Susquehanna Students and Teachers to Study Biofuel Technology at Penn State Harrisburg

Twenty students and five teachers from Susquehanna Township High School will study biofuel technology at Penn State Harrisburg June 23 - June 28 as part of a continuing national, state and local, effort to interest young people in the STEM disciplines.

STEM – science, technology, engineering and mathematics – has become a focus of educational efforts to keep the next generation competitive in a world economy.

The program is a joint effort by the Capital Area Institute for Mathematics and Science (CAIMS), Penn State Harrisburg, and the Penn State College of Medicine. Students and teachers attend free of charge through a Science Education Partnership Award from the National Institutes of Health (NIH).

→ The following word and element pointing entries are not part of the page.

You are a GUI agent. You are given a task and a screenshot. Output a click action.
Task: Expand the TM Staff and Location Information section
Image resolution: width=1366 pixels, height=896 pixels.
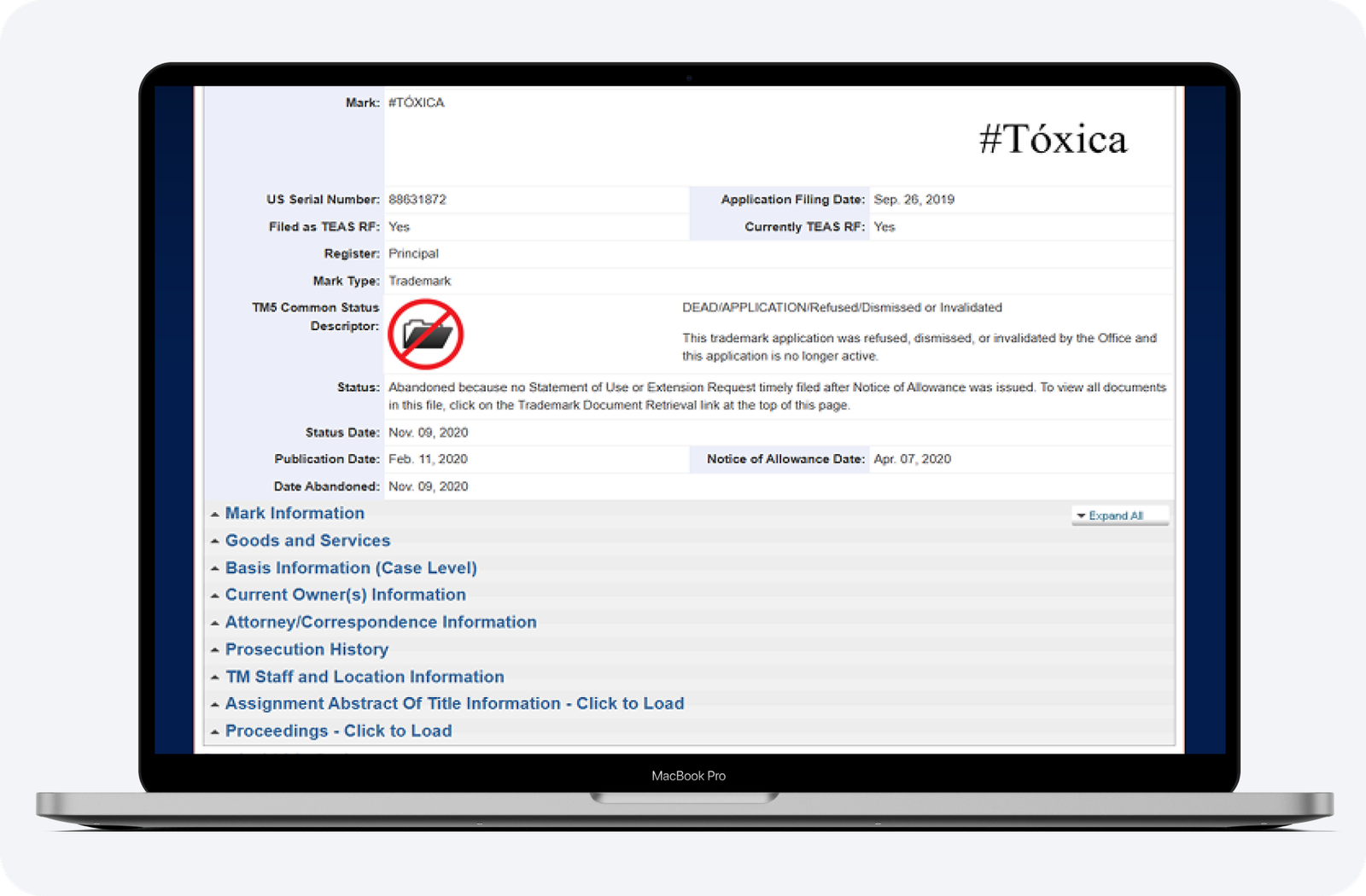pos(365,677)
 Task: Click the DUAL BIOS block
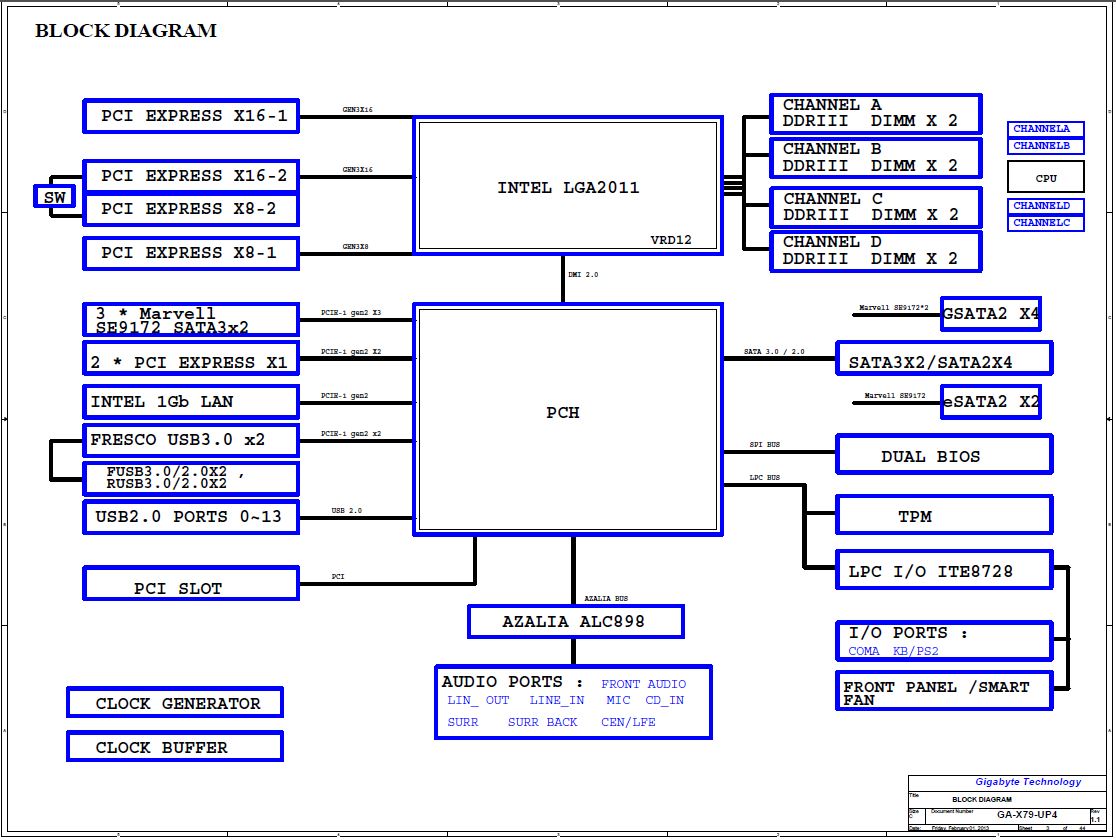[943, 455]
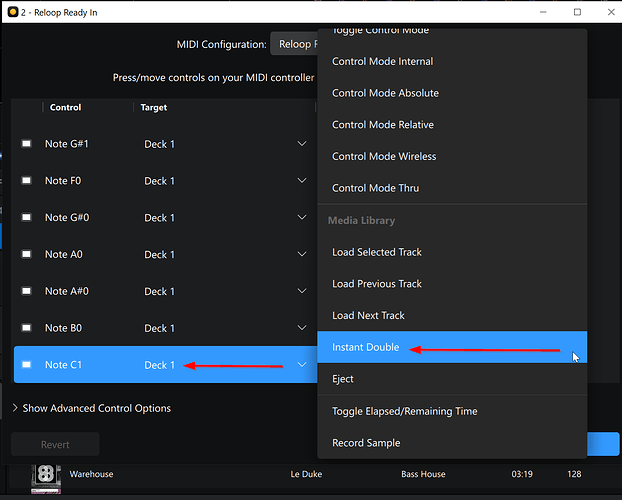Click the app icon in title bar
This screenshot has width=622, height=500.
pos(13,12)
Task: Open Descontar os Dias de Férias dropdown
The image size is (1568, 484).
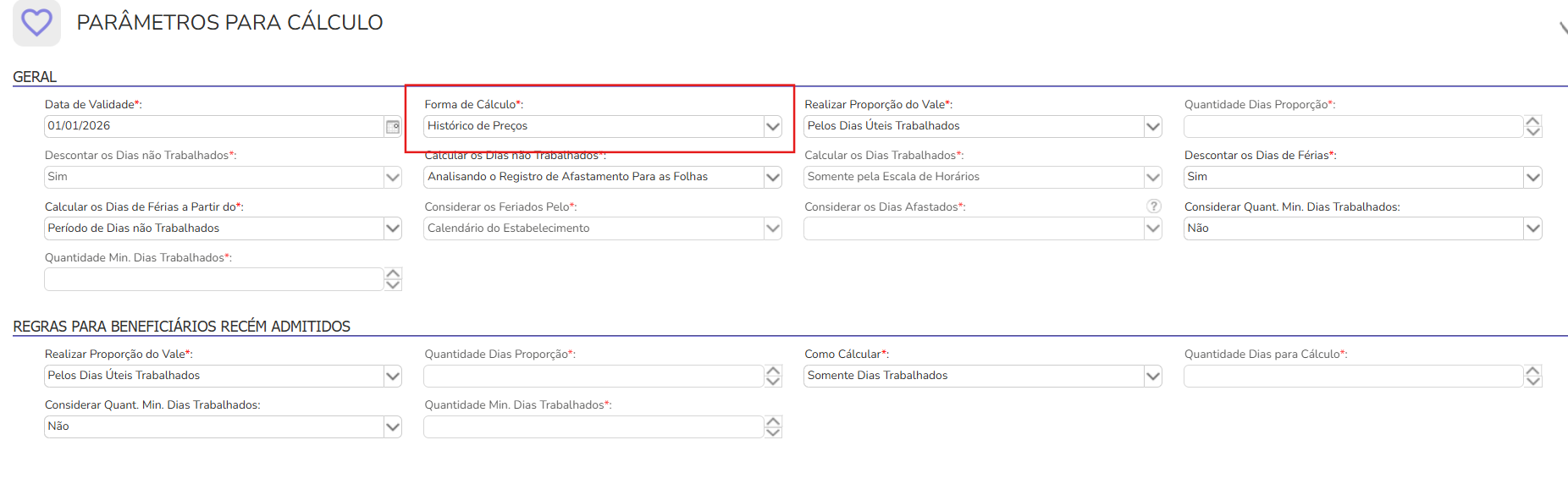Action: point(1532,178)
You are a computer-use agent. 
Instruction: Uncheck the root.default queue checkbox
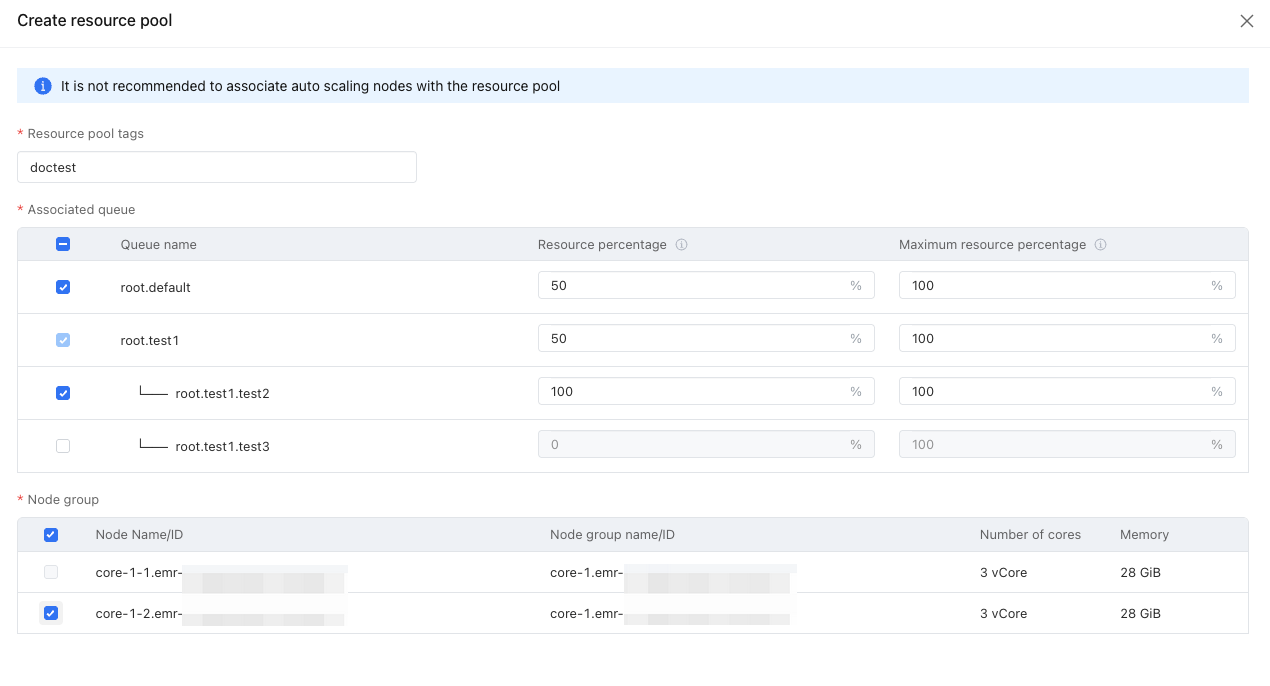63,287
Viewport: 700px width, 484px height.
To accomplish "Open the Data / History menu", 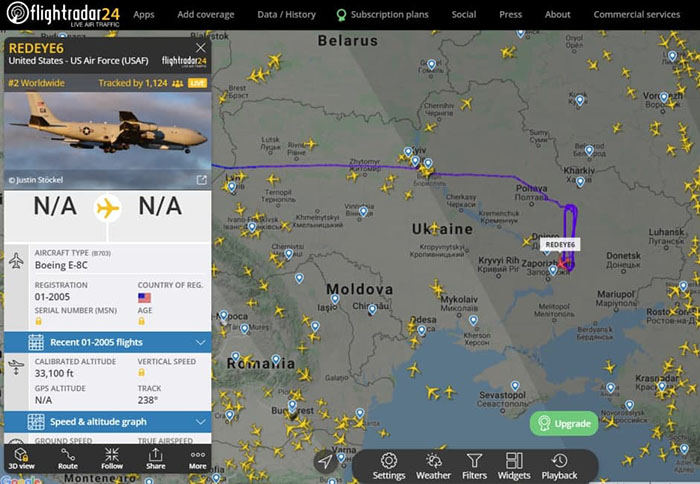I will tap(286, 15).
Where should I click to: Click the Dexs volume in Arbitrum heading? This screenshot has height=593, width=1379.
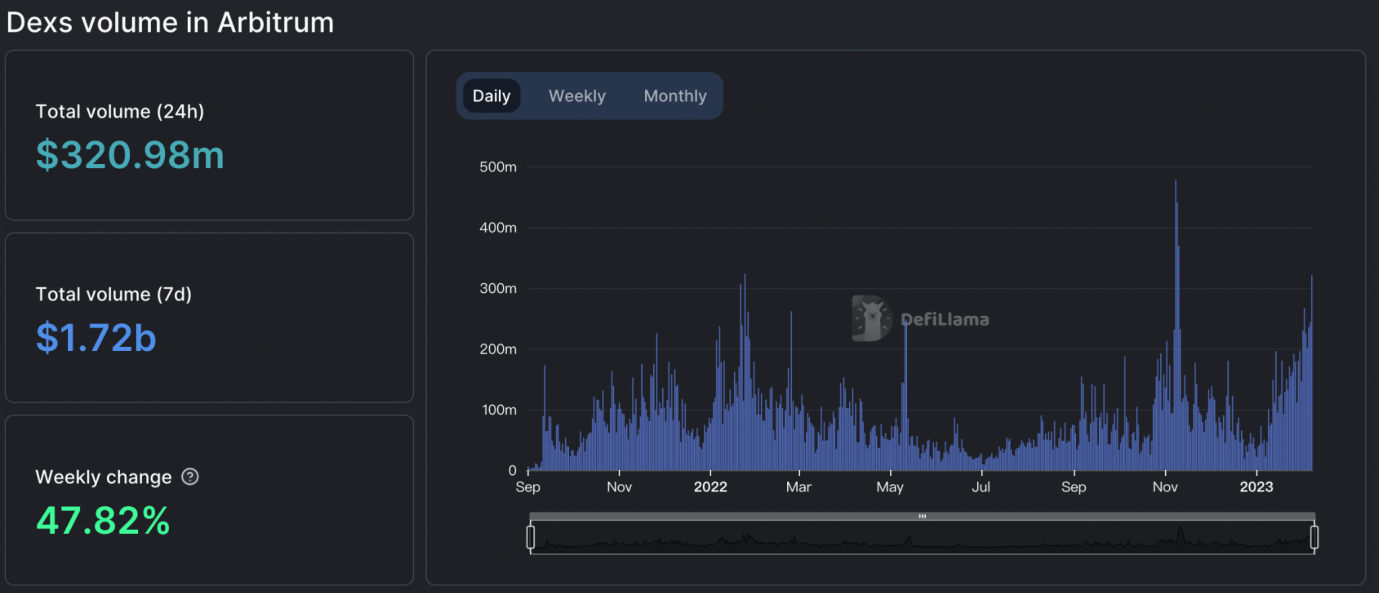pos(170,22)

This is the last year of the five-year, $1.5 million grant, which has also benefitted students from Middletown, Steelton-Highspire, and East Pennsboro high schools.

The Susquehanna rising juniors will live in the Penn State Harrisburg residence halls and study in its state-of-the-art, 3,000-square-foot biofuels lab. The Central Pennsylvania Research and Teaching Laboratory for Biofuels was completed on campus in 2011. Students will also spend one day at the College of Medicine in Hershey, working with researchers in microbiology.

Their teachers will join them all week, serving as chaperones and learning science techniques they can take back to their classrooms.

Sixteen of the students participated in a CAIMS program last summer at the Juniata College environmental center at Raystown Lake. They were selected by blind review of 40 applications.

“This provides an unusual experience of college life in an actual working lab,” said CAIMS Director Judith Witmer. “It's really a wonderful opportunity to introduce students into STEM.” With the NIH grant ending this year, Witmer said her organization will look for other ways to provide hands-on learning experiences.

Steelton-Highspire school students will spend two non-residential weeks in the CAIMS program this summer. From 9 a.m. to 3 p.m. June 10 to 14, they will study engineering topics in Penn State Harrisburg laboratories. From June 17 to 21, they will be in the research laboratories in the College of Medicine studying cancer biology and pharmacology.